Ich setze mich auf und schaue wieder die Person vor mir an.
„Stell dir nur vor", sage ich ernsthaft, „Mir ist so langweilig, dass ich mit meinem Spiegelbild rede. Verrückt, was?" Sie nickt, ich nicke. Ich grinse mein Abbild an. „Ich glaube, in nächster Zeit könnte ich wirklich noch ein bisschen verrückt werden. Verrückter, meine ich. Im Ernst, jetzt bilde ich mir schon ein, Schritte zu hören! Oder angehendes Licht zu sehen und eine Tür sich öffnen zu hören ... Vielleicht wünsche ich mir auch einfach so sehr, dass irgendjemand, irgendjemand zu mir kommt. Verrückt, was?"„Wie tief kann man nur sinken? Und wie oft willst du mich noch blamieren? Führst du jetzt schon Selbstgespräche?"
„Verschwende doch keine Zeit mit Reden, du siehst doch, sie redet nur noch mit sich selbst!" Gehässiges Lachen.
„Freut mich, dass dich das so amüsiert, Greyback, aber mir missfällt das, trotz all dem anderen, wichtigeren..."
Starr vor Angst sitze ich da, die Augen geschlossen. Ich muss mich an das Licht erst wieder gewöhnen.
Habe ich mir echt gewünscht, irgendjemand würde zu mir kommen? Wie dumm von mir. Man sollte vorsichtig sein mit dem, was man sich wünscht. Es könnte wahr werden.
„Komm schon, ich habe nicht den ganzen Tag Zeit!"
Ich muss mich beruhigen. Der Gedanke macht sich in meinem Kopf breit und schwappt wie Wellen durch mich wie die Ringe, die sich bilden, wenn man einen Stein ins Wasser wirft. Wenn ich Angst habe, macht es das bloß noch schlimmer, alles wird schlimmer sein. Es war nicht zu vermeiden, dass mein Vater irgendwann kommt. Mit oder ohne Greyback wird kaum eine Rolle spielen.

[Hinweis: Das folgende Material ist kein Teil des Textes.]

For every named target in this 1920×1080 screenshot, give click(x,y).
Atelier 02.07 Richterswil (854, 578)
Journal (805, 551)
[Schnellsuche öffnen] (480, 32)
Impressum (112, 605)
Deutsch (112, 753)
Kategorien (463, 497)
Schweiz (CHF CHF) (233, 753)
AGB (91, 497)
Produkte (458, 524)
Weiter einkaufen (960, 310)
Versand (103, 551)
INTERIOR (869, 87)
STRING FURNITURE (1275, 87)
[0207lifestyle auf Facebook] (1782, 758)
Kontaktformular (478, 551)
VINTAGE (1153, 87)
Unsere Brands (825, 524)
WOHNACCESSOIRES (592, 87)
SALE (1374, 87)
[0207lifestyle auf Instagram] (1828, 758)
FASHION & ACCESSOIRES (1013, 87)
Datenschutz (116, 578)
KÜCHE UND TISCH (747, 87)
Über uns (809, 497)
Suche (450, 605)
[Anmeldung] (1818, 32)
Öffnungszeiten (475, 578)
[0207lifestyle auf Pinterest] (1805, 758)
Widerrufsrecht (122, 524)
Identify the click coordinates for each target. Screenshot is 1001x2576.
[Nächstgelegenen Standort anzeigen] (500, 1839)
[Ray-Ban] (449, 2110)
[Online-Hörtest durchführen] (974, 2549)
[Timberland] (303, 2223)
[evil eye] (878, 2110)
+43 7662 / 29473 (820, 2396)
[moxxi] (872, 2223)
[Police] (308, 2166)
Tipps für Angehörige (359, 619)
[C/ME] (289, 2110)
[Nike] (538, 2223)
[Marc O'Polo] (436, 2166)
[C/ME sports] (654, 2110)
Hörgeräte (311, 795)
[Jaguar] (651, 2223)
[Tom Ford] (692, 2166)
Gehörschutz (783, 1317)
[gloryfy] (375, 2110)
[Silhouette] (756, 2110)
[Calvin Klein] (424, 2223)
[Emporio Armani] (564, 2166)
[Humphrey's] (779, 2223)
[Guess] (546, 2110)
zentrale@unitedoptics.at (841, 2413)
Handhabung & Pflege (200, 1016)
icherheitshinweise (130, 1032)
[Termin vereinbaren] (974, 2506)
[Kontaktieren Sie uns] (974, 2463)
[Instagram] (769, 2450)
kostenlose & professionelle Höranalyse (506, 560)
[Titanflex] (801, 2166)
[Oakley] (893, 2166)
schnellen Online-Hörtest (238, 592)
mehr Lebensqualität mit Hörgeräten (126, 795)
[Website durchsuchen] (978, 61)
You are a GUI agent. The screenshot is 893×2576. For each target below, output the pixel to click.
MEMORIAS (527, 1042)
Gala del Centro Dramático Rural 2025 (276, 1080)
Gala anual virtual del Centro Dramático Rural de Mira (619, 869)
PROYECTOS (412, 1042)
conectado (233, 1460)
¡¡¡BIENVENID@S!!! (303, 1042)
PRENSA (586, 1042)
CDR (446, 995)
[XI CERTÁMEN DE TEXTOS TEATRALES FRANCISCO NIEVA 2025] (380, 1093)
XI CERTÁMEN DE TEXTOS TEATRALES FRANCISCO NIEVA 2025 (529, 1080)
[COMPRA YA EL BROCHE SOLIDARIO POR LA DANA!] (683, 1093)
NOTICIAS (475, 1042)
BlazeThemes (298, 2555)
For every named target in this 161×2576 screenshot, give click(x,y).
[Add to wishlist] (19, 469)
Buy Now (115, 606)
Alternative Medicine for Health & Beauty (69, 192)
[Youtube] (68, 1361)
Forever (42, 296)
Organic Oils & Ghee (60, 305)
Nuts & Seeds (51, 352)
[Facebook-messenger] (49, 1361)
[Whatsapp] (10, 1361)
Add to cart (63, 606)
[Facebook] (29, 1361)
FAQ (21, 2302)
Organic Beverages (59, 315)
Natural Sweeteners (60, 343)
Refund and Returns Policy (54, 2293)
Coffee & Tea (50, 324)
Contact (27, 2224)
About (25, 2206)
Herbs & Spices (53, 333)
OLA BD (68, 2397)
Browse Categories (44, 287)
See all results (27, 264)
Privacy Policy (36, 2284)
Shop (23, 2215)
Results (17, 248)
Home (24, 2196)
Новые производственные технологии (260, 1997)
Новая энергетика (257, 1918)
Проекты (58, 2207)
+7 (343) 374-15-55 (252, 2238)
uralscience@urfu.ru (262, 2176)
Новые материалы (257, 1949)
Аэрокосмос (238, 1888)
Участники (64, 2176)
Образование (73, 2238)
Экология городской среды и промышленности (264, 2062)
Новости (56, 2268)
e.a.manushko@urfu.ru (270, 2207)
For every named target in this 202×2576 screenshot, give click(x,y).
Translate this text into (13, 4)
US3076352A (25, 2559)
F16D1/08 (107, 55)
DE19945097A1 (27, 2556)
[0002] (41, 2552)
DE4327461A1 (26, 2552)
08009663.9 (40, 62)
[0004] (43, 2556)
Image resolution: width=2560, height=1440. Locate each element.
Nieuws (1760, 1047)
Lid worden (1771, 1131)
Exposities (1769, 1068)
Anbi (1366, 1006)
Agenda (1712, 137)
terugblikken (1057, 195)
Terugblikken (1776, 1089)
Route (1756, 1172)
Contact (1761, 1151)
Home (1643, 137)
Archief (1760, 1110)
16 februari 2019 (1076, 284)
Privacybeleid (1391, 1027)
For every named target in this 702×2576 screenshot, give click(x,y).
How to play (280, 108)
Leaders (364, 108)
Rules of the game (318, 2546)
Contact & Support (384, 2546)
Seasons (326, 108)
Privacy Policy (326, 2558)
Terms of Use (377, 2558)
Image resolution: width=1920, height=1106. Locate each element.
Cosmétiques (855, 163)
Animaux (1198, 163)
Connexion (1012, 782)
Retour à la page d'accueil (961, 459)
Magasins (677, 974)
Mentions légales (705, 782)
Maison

Sie merken es, wenn ich Angst habe, und das wird nicht zu meinen Gunsten sein.
Ich stelle mir Dracos Gesicht vor. Seine gerade Nase, die sturmgrauen Augen und seine kühlen Lippen. Die geraden Falten auf seiner Stirn, wenn ihm etwas missfällt. Das akurat gekämmte, fast weiße Haar. Wie er blinzelt und leicht den Kopf neigt, wenn er genervt ist.
Ich stehe auf.
Ich gehe weiter. Dracos gerade Schultern und seine langen Beine. Diese einzigartige Präzision, wenn er sich bewegt.
Wie aus weiter Ferne spüre ich, wie Greyback meinen Arm packt und mich weiter zerrt.
Ich stelle mir vor, wie Draco meine Hand drückt. Er ist stärker, als er aussieht, manchmal vielleicht ein wenig zu stark und besitzergreifend. Ein bisschen sehr bestimmt und doch stets ruhig. Genau wie ich gerade. Vielleicht kann ich so ruhig werden wie Draco.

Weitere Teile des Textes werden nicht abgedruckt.